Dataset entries
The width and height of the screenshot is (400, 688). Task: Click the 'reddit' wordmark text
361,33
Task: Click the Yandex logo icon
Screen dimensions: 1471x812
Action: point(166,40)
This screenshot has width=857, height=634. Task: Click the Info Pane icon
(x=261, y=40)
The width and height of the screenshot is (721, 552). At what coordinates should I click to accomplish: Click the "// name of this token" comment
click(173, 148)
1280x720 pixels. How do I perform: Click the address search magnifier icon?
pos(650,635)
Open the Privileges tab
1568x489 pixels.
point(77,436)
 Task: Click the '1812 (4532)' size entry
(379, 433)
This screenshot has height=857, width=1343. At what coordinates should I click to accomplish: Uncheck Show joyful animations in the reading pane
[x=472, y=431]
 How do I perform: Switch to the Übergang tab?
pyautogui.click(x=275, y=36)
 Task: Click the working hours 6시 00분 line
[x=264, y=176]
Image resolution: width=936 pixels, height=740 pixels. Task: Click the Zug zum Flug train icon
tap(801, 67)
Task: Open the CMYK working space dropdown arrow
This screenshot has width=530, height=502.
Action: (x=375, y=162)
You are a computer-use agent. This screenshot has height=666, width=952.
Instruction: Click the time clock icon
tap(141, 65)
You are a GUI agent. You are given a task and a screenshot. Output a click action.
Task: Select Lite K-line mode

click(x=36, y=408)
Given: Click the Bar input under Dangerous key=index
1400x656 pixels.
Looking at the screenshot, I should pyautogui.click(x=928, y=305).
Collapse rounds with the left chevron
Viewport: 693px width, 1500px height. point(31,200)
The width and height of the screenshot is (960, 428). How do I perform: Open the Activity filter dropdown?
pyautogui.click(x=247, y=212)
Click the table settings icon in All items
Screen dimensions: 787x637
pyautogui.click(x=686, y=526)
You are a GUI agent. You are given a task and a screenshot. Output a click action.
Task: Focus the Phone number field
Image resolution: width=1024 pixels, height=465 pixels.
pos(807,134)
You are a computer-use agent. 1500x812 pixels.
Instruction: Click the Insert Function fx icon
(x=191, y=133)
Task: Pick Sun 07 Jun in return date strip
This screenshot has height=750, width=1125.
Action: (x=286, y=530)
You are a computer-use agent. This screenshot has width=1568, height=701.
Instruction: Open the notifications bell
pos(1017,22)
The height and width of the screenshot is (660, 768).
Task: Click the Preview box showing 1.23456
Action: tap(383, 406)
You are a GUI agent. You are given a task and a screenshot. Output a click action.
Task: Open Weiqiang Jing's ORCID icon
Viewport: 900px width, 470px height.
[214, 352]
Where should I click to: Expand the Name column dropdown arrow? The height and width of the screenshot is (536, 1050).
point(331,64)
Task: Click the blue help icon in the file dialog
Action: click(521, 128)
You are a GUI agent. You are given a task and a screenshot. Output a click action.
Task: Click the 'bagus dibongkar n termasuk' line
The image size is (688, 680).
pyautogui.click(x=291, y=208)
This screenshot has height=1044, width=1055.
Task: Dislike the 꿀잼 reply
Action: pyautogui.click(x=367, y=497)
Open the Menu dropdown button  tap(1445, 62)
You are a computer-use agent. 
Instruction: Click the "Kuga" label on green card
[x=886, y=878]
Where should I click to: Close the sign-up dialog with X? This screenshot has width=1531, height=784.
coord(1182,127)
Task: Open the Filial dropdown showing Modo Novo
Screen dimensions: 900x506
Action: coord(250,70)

* WHAT NEEDS TO BE DONE:
Search the records for the word "computer" and return every line that holds it.

* FINISHED TASK:
You are a computer-use agent. This screenshot has height=666, width=952.
You are a computer-use agent. 1500x812 pixels.
You are a computer-use agent. This screenshot has width=1568, height=701.
You are a computer-use agent. 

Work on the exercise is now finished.